### PASSAGE GIVEN
□ □ □

# Will this mulching blade work?



## MarkAguglia (Jul 13, 2017)

I still use my grandfather's now nearly 30 year old mower and I love it (its kinda my thing). Only problem is the max HOC is 3" and it is a bag-only type mower. I was looking at getting a 2nd blade to always have a sharp one on reserve and came across a mulching blade that would fit the mower. Would this work? Is the blade the only thing that I need in order to use this mower to mulch?

I'll attach a photo of the blade and a link to my mower. Thanks for the help!

Current blade:


New blade:



Mower:
http://www.newhavenpower.com/toro26622Bagger.html


----------



## ericgautier (Apr 22, 2017)

If you take out the bag, does the flap fold down and cover the opening? If it does... that makes it a "mulching" mower. The blade you linked, if it fits your mower, should be a decent mulching blade. I use something similar. :thumbsup:


----------



## MarkAguglia (Jul 13, 2017)

Yep, when I take the bag off the door closes completely. I read somewhere that this mower can only be used as a bagger. I did try using it to mulch last year with OK results but I wasnt using a mulching blade either.


----------



## pennstater2005 (Jul 17, 2017)

Yeah the blade should make somewhat of a difference. It did for me. I actually used a hi lift blade for mulching. Then I switched it back to a mulching blade for the leaves in the fall.

https://thelawnforum.com/viewtopic.php?f=4&t=919&hilit=blade


----------



## g-man (Jun 15, 2017)

In the link you provided to the mower, it says that mulching is an option. Research what it takes to make it mulching (most likely the blade). I've used a Gator mulching blade in the past and it makes a difference than the regular mulching blade my toro came with.


----------



## MarkAguglia (Jul 13, 2017)

I think what that description meant was that back in 1990 they sold a mulching kit accessory for this mower. I've never seen one.


----------



## g-man (Jun 15, 2017)

Here is the mulching kit. Adjust the serial number to ensure it is correct. It looks like a blade and a plug.

https://www.toro.com/en/parts/partdetails/?id=2024


----------



## MarkAguglia (Jul 13, 2017)

I think i had the kit confused with the side discharge attachment. Im just going to get the Gator mulching blade and see how it goes!


----------



## gene_stl (Oct 29, 2017)

If the mower is intended and designed for bagging you may have some headaches with clumping and windrowing. I have always (going back to when I was a boy) had better luck discharging the clippings and then running over the clumps to recut and break them up. The baffling(and blade) has to be compatible to keep the clippings in the blade zone long enough to cut them up.

□ □ □

### RECORDED INFORMATION

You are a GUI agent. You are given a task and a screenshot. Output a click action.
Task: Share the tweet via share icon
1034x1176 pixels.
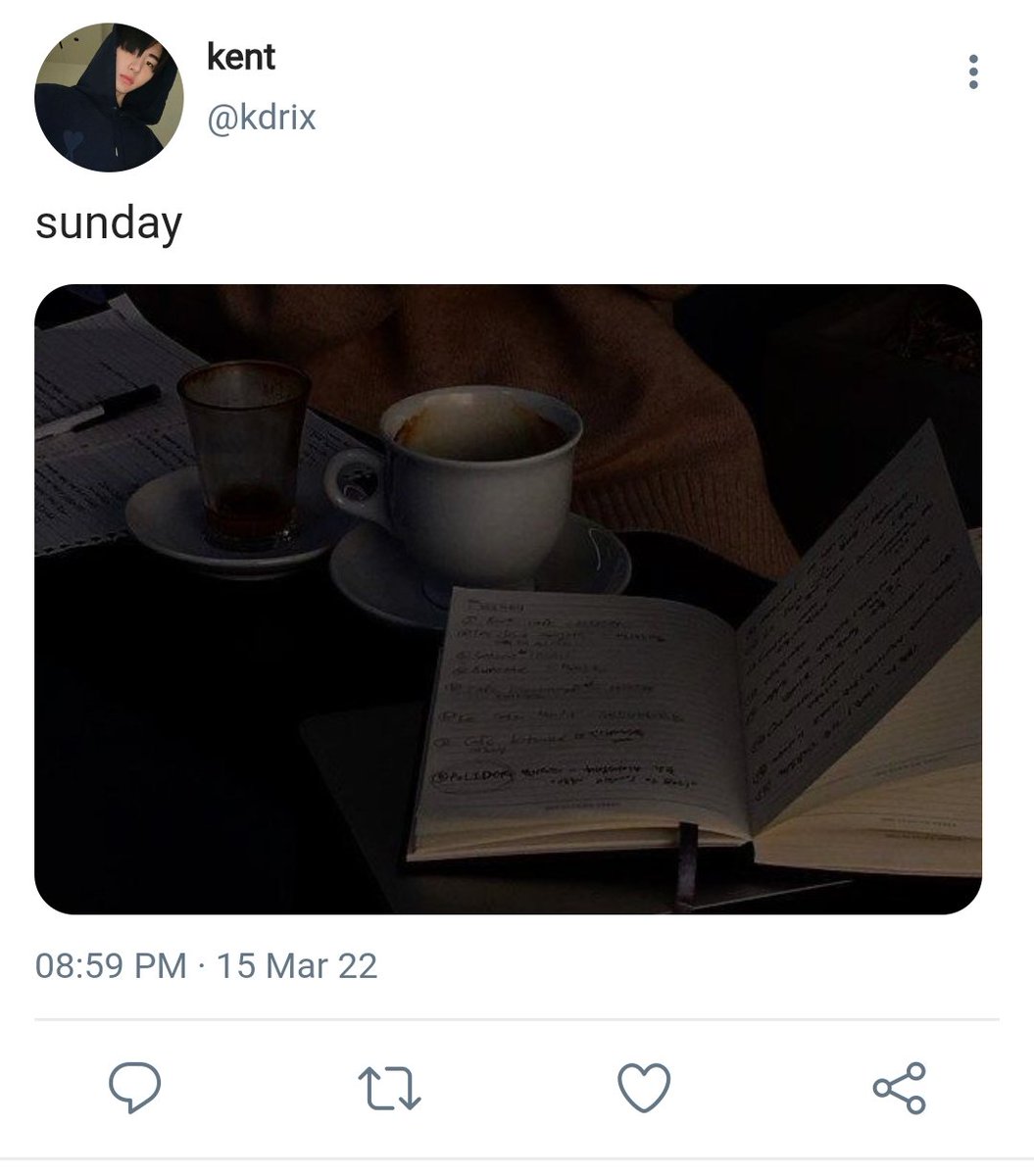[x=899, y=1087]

□ □ □

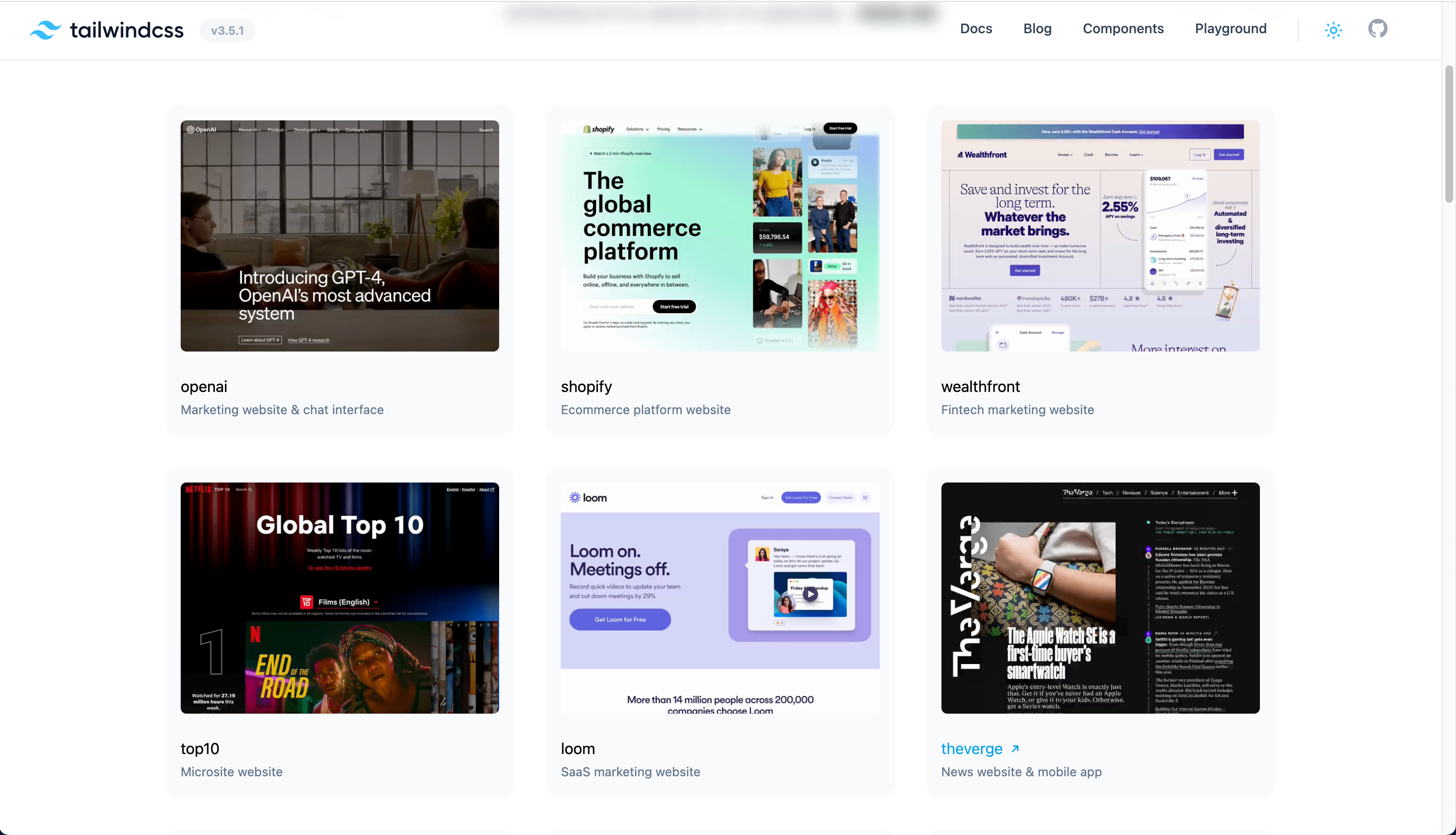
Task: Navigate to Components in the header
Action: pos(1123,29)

□ □ □

### TASK DESCRIPTION
Transcribe the mulching blade thread word for word, starting at "Yep, when I" and ending at "(Jul 17, 2017)". The records stand apart from the thread on the mulching blade.

### CORRECT ANSWER
Yep, when I take the bag off the door closes completely. I read somewhere that this mower can only be used as a bagger. I did try using it to mulch last year with OK results but I wasnt using a mulching blade either.


----------



## pennstater2005 (Jul 17, 2017)